Поблагодарив сотрудниц отдела кадров, он вручил им плитку шоколада «Вдохновение» — это было необязательно, ведь он с ними видеться больше не планировал, но решил, что это для него не стоит практически ничего, а женщинам будет приятно.
Характеристика оказалась не положительной, а крайне положительной — указали даже «потрясающее владение языком фарси», что очень хорошо повлияет на решение военкомата.
В Афганистан, всё-таки, попасть не так просто, как кажется. Кого попало туда не берут, отбор довольно-таки сложный, но бывают исключения — например, ради ценных навыков.
«Надо в военкомат», — подумал Директор. — «А затем в библиотеку, если успею».
В библиотеке ему нужны учебники по фарси, чтобы подтянуть знания, ведь владение у него не настолько потрясающее, как написал председатель, но он просто добросовестно заблуждается, потому что был очень впечатлён двумя эпизодами с наследством из Ирана. Жириновский, даже по очень высоким стандартам Директора, блестяще справился с теми двумя делами, активно применяя своё знание фарси — беседовал с иностранцами на их языке и утряс всё в кратчайшие сроки.
Язык следует основательно подтянуть, а также почитать все доступные материалы по дари — нужно учесть все нюансы и быть максимально готовым.
На автобусе он доехал до военкомата Красносельского района, куда позвонил ещё утром.
У него в дипломате лежат дубликат диплома из МГУ, характеристика с предыдущего места работы, а также военный билет, в котором указано, что его военно-учётная специальность «100112 — Офицер-пропагандист».
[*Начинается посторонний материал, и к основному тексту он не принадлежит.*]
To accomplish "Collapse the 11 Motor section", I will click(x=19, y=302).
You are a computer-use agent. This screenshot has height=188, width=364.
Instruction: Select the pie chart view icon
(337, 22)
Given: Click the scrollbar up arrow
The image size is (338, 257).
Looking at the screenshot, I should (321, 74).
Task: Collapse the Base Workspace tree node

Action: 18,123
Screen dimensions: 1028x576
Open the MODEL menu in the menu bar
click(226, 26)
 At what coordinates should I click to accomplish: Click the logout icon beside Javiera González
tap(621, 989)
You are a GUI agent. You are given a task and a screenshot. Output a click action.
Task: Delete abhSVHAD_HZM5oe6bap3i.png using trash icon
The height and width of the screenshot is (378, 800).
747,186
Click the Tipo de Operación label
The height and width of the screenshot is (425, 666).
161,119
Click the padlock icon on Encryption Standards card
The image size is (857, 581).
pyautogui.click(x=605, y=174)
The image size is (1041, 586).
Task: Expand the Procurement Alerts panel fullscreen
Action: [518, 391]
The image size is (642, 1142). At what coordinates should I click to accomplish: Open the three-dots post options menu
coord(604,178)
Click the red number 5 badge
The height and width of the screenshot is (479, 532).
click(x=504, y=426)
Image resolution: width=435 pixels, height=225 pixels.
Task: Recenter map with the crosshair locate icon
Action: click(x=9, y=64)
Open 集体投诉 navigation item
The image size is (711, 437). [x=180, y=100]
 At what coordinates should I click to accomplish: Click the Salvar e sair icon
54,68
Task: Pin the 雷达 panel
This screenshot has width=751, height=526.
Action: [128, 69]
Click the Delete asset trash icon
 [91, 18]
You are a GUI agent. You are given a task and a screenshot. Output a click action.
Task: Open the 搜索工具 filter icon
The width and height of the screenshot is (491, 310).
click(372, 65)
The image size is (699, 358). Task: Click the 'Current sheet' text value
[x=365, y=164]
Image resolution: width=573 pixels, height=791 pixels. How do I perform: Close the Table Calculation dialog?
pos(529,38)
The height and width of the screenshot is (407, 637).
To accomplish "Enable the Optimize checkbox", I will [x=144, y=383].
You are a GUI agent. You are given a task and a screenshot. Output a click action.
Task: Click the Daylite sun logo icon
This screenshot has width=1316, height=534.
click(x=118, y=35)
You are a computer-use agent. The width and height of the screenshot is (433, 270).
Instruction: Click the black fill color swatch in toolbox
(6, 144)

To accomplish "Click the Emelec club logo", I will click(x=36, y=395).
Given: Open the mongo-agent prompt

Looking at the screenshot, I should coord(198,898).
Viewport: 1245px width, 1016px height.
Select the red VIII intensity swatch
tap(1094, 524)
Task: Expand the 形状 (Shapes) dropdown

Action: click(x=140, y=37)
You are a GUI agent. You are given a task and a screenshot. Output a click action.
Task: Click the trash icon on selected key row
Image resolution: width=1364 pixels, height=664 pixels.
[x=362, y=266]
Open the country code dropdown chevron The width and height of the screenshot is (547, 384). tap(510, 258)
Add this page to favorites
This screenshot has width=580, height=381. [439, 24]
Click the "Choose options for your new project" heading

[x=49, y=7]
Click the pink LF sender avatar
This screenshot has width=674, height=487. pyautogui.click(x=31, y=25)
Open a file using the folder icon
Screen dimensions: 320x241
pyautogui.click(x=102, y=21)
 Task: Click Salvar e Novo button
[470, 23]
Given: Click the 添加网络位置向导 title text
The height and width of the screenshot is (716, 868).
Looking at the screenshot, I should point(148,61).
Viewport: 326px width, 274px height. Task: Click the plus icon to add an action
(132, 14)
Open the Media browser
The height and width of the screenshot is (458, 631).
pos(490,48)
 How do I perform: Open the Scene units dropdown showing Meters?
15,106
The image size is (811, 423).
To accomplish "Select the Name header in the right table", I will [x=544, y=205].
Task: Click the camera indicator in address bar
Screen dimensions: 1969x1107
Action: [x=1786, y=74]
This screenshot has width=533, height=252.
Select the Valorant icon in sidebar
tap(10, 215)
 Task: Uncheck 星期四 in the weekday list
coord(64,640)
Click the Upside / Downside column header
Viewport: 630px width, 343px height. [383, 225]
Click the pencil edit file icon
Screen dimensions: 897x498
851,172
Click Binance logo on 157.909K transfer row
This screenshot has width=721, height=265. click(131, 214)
«Он» закончил в МГУ Институт восточных языков, который теперь называется Институтом стран Азии и Африки, по специальности «Турецкий язык и литература».
Владимир Вольфович активно «пересылает» ему все найденные воспоминания о том периоде, которые Директору нужно «прожить».
Их «синтез», начатый вчера, имеет неожиданные побочные эффекты: Директор испытывает внезапные эмоциональные всплески, ему становится то хорошо, то плохо на душе, но эти всплески длятся не очень долго.
Жириновский честно выполняет свою часть договорённости, а Директор выполняет свою. Вчера он просто лежал на диване до самой ночи — «проживал» ранее детство Владимира Вольфовича, запомненное им очень смутно.
В здании районного военкомата пахнет сыростью и не самым дорогим табаком. На стене плакаты «Бдительность — наивысшая!» и «Крылья Родины — слава народа!»[9]
— Фамилия, имя, отчество? — буднично спрашивает подполковник Кекелидзе.
— Жириновский Владимир Вольфович, — представился Директор.
Офицер проводит взглядом по военному билету, а затем сверяет увиденное с личным делом.
— ВУС 100112… Офицер-пропагандист… — произносит тоном, будто сам догадался до этого методом дедукции, а не только прочитал. — Это верно?
— Верно, — подтвердил Директор. — Но случалось быть переводчиком с турецкого, а также, несколько раз, переводить с фарси.
— Фарси, говорите? — подполковник приподнимает бровь. — Это у нас редкость… А где работали до сих пор?
— Инюрколлегия, — спокойно отвечает он, выкладывая характеристику. — Юрисконсультом.
Офицер принял лист и начал внимательно читать.
«Ответственный, дисциплинированный…» — там всё написано прямо так, как и должно быть.
— И что, товарищ Жириновский, сами изъявили желание? — подполковник смотрит прищуром. — Это, знаете ли, не туристическая поездка.
— Осознаю это в полной мере, — кивнул Директор. — Считаю, что могу принести пользу Отечеству — поэтому я здесь.
Подполковник несколько секунд рассматривал его лицо изучающим взглядом, а затем задумчиво хмыкнул и взял со стола пачку «Примы».
Он подкурил сигарету и пыхнул в сторону Директора дымом.
— Значит так, — сказал он, ещё раз пыхнув дымом. — По линии ГлавПУРа запрос на переводчиков место имеет. Но решение принимаем не мы, а город. Мы оформим документы и направим их туда. Если сверху одобрят — поедете.
Он взял листок и написал «ходатайствовать», а затем подписал и поставил печать.
— Медкомиссия будет завтра, — сообщил подполковник. — А пока — распишитесь.